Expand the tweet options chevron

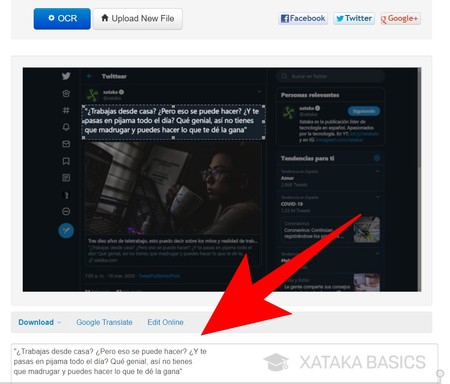pyautogui.click(x=259, y=91)
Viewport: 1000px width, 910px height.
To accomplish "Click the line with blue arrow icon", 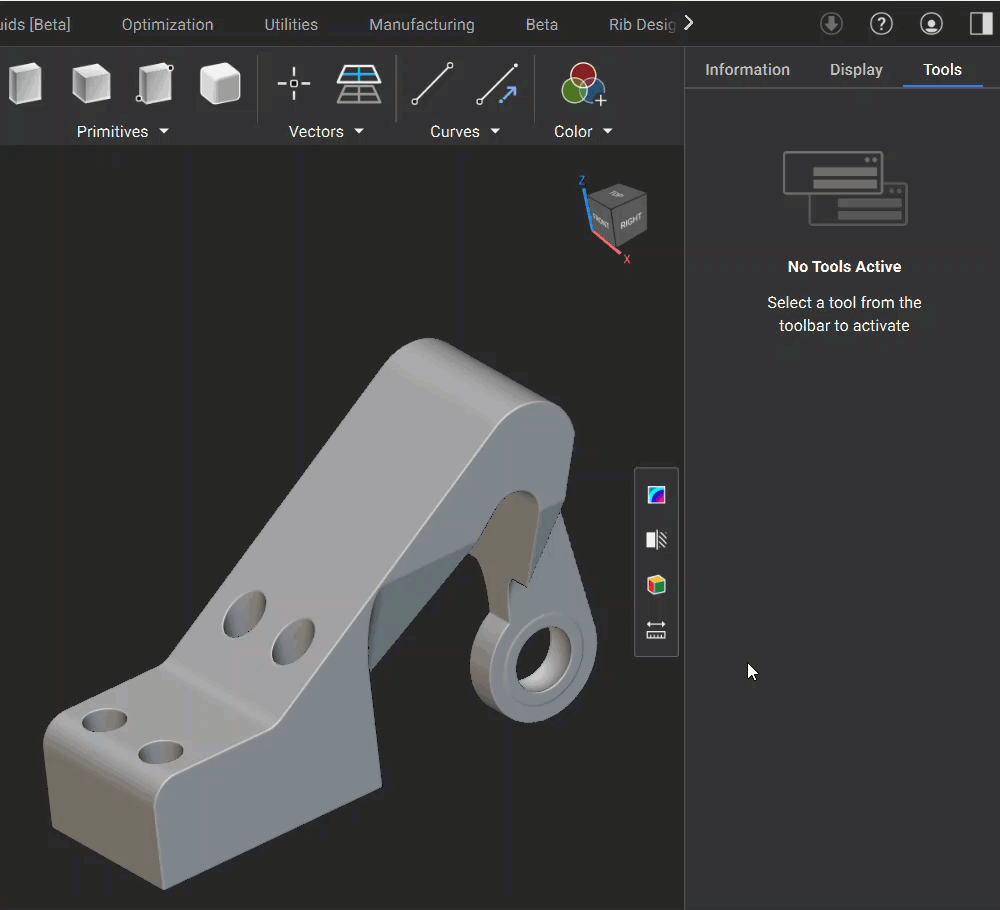I will (497, 84).
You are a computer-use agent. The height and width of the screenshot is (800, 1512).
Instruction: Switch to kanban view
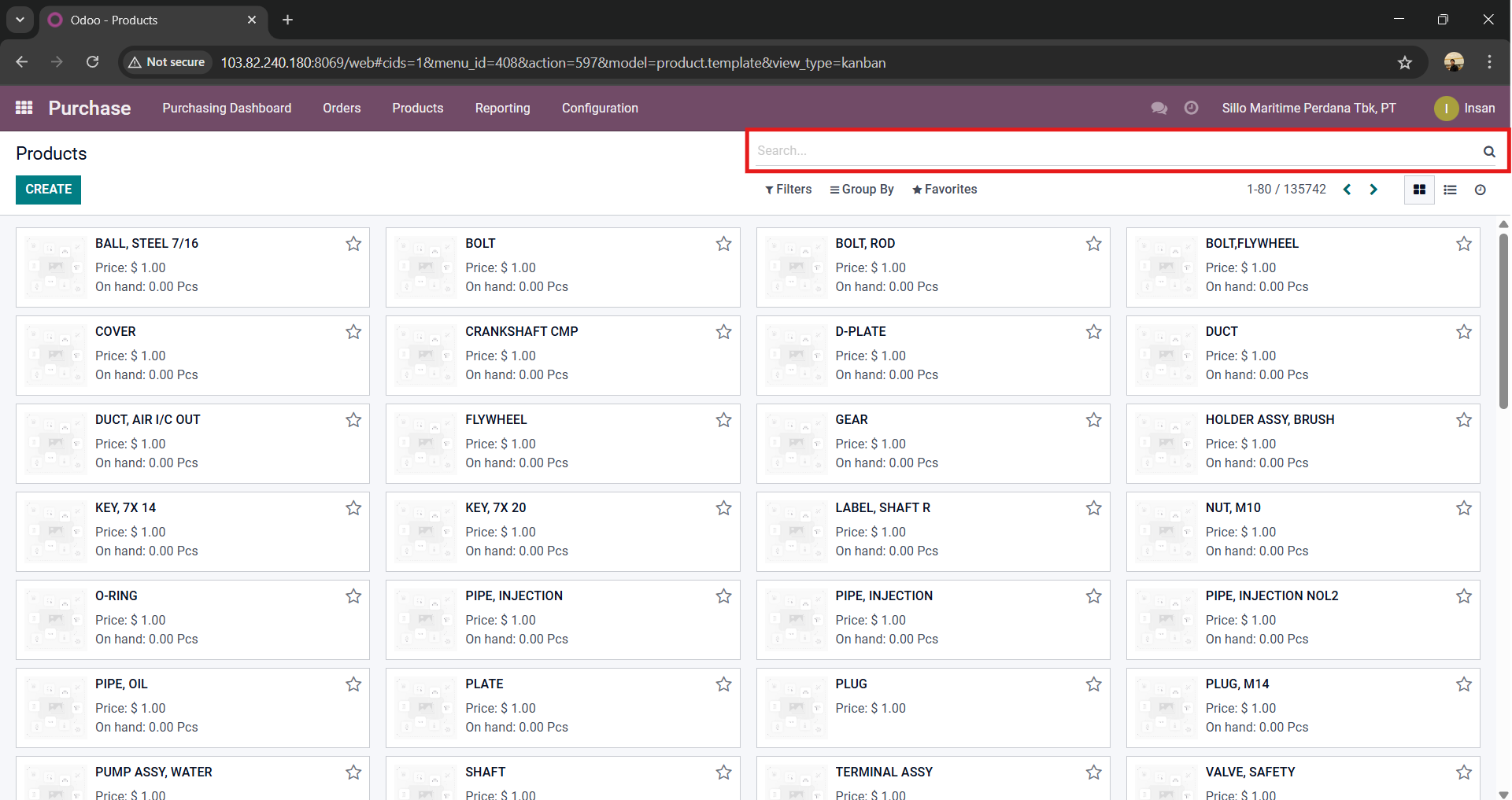(1419, 190)
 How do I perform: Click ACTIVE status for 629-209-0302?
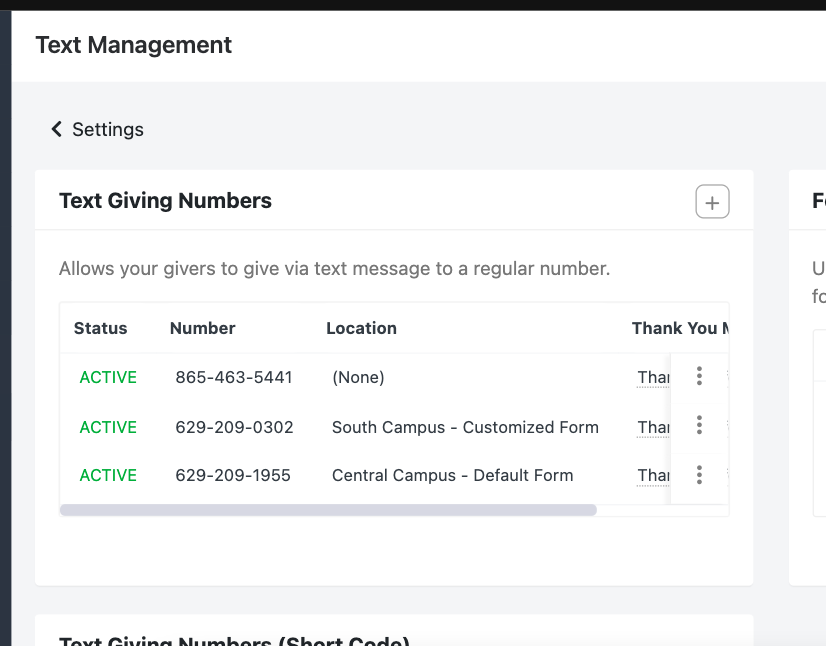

Your objective: Here the requirement is to restate exactly the line holding "You are a computer-use" and every later line through the end of the material, omitting pictures.

Expected output:
You are a computer-use agent. The height and width of the screenshot is (800, 1512).
Instruction: Switch to kanban view
(1419, 190)
 How do I perform: Click ACTIVE status for 629-209-0302?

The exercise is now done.